Cabe añadir que los factores de transferencia no curan nada sino que trabajan para hacer al sistema inmune «más inteligente», para que sea el propio organismo el que pueda eliminar la enfermedad. Son pues vitales en el desarrollo de las estrategias del sistema inmune contra la enfermedad y los gérmenes invasores. Y son además inmunomoduladores ya que no fuerzan una respuesta global sino específica y adecuada a cada ocasión. Para entender su funcionamiento puede decirse que es como si los factores de transferencia almacenaran «fotografías químicas» de los virus, bacterias, hongos y parásitos con los que estuvieron en contacto en el propio organismo o en el de otros y transmiten esa información a las células encargadas de combatir la enfermedad en el organismo donde son introducidos.

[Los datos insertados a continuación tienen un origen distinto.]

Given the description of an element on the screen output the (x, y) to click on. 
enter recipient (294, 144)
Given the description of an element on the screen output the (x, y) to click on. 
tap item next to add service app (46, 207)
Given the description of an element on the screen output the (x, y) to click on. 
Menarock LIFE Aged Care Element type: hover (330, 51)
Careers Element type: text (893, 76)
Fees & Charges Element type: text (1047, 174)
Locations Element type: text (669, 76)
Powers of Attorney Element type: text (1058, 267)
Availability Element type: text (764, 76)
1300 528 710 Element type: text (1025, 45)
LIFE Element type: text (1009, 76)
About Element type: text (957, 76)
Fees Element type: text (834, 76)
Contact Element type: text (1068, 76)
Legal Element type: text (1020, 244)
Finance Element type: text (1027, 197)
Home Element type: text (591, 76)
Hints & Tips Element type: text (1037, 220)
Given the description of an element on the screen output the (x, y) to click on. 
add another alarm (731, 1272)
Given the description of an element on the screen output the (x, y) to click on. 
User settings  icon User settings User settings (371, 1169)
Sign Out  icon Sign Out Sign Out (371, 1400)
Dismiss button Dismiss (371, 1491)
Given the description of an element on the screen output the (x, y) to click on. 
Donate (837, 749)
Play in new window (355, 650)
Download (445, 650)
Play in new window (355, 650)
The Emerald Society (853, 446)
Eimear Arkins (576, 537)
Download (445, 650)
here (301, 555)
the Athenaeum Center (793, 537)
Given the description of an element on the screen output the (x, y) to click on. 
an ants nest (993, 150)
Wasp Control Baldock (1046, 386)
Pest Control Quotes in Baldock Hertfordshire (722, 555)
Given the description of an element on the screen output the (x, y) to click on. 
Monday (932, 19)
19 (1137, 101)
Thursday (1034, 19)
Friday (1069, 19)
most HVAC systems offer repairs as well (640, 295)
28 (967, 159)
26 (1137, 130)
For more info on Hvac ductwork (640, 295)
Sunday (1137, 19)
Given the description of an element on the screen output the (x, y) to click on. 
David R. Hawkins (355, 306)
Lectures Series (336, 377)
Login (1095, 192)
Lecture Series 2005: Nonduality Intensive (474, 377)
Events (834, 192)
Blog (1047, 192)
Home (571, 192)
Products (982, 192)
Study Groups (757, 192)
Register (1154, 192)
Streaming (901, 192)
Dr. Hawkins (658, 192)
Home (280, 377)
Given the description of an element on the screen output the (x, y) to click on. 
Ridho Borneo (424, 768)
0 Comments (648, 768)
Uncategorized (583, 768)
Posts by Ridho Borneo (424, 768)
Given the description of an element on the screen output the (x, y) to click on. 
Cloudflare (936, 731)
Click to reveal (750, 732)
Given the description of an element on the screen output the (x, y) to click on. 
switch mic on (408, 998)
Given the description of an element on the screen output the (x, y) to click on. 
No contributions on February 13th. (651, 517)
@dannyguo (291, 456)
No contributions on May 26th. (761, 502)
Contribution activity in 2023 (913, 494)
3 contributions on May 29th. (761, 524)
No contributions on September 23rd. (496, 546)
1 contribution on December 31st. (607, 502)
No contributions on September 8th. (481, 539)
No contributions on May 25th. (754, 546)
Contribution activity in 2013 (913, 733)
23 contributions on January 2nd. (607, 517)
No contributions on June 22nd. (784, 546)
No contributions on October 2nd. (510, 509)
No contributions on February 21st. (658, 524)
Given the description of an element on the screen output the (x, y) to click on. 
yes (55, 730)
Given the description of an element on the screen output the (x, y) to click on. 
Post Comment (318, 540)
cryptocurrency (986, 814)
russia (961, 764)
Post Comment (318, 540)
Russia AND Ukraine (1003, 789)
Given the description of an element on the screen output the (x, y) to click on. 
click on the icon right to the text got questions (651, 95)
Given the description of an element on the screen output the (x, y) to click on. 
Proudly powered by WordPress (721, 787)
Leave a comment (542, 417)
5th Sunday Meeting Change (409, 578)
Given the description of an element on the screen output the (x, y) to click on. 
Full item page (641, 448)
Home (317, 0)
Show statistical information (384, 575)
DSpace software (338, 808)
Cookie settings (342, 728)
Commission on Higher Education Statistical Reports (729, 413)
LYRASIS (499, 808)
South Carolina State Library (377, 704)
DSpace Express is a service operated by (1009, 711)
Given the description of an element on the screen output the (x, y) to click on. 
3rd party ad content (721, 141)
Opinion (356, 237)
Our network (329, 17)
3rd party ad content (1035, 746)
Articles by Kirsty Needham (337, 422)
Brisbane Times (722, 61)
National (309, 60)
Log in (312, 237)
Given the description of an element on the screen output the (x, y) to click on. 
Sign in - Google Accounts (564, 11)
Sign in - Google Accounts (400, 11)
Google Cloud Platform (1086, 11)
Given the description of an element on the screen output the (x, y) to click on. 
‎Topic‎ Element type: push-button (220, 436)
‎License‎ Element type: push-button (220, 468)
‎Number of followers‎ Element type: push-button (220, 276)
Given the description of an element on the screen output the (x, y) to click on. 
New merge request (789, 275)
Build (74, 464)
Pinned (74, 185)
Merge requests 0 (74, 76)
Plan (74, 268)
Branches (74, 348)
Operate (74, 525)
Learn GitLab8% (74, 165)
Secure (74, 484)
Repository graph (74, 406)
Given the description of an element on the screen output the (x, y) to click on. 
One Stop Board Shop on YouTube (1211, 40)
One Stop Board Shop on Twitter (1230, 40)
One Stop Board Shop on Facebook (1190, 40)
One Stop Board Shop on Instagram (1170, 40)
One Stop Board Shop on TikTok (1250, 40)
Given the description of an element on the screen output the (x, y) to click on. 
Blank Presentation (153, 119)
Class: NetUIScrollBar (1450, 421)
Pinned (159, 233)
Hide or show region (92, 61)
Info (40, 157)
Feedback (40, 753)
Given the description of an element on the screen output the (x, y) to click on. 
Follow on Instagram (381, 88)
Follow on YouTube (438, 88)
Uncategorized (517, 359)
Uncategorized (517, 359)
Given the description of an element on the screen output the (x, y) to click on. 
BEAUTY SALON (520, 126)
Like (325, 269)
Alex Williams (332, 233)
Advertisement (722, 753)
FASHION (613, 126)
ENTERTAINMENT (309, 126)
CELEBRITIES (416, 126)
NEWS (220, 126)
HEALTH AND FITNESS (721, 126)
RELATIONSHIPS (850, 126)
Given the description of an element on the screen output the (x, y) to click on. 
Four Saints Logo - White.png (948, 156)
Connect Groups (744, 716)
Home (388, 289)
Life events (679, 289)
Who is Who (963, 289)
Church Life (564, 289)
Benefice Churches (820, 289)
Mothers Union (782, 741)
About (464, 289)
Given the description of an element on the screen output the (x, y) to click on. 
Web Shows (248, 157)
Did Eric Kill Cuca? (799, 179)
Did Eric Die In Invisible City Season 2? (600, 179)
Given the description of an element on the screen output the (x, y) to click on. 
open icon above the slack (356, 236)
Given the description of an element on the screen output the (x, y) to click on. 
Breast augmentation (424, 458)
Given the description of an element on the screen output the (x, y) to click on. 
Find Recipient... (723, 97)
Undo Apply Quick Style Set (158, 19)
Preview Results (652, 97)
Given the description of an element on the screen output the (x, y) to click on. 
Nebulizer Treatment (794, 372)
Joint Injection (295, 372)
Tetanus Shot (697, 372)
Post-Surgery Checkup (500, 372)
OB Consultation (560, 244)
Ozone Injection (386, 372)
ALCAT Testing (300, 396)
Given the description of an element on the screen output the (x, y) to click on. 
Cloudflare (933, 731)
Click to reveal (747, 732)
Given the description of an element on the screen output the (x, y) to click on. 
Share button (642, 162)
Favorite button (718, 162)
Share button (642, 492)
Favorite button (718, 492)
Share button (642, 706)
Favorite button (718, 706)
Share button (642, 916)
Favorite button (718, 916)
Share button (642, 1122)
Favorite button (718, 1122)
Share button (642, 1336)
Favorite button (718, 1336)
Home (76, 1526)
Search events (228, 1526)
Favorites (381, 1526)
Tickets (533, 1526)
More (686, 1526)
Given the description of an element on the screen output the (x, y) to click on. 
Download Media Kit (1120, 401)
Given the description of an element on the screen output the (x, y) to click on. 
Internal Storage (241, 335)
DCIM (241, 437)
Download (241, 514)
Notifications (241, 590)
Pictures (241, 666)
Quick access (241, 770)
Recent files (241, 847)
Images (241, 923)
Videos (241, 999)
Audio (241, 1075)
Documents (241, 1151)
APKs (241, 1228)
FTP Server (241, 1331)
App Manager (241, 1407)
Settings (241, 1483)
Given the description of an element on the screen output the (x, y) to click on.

Y sus posibilidades son casi infinitas a juzgar por las declaraciones efectuadas por el doctor Estrada: «Los factores de transferencia son útiles en las enfermedades producidas por bacterias, virus, levaduras y hongos. Es el caso de enfermedades tan distintas como la tuberculosis (meningeal, renal y cutánea), la lepra, la coccidioidomicosis, la diabetes tipo II, las dolencias renales, la otitis, el herpes Zoster y simple, la hepatitis B, la toxoplasmosis, la leishmaniosi, el asma, la dermatitis atópica, la rinitis, la artritis reumatoide, la psoriasis, la esclerosis múltiple o el sjogren, entre otras muchas. Y lo mismo cabe decir en los casos de cáncer de riñón y próstata así como en melanomas y linfomas».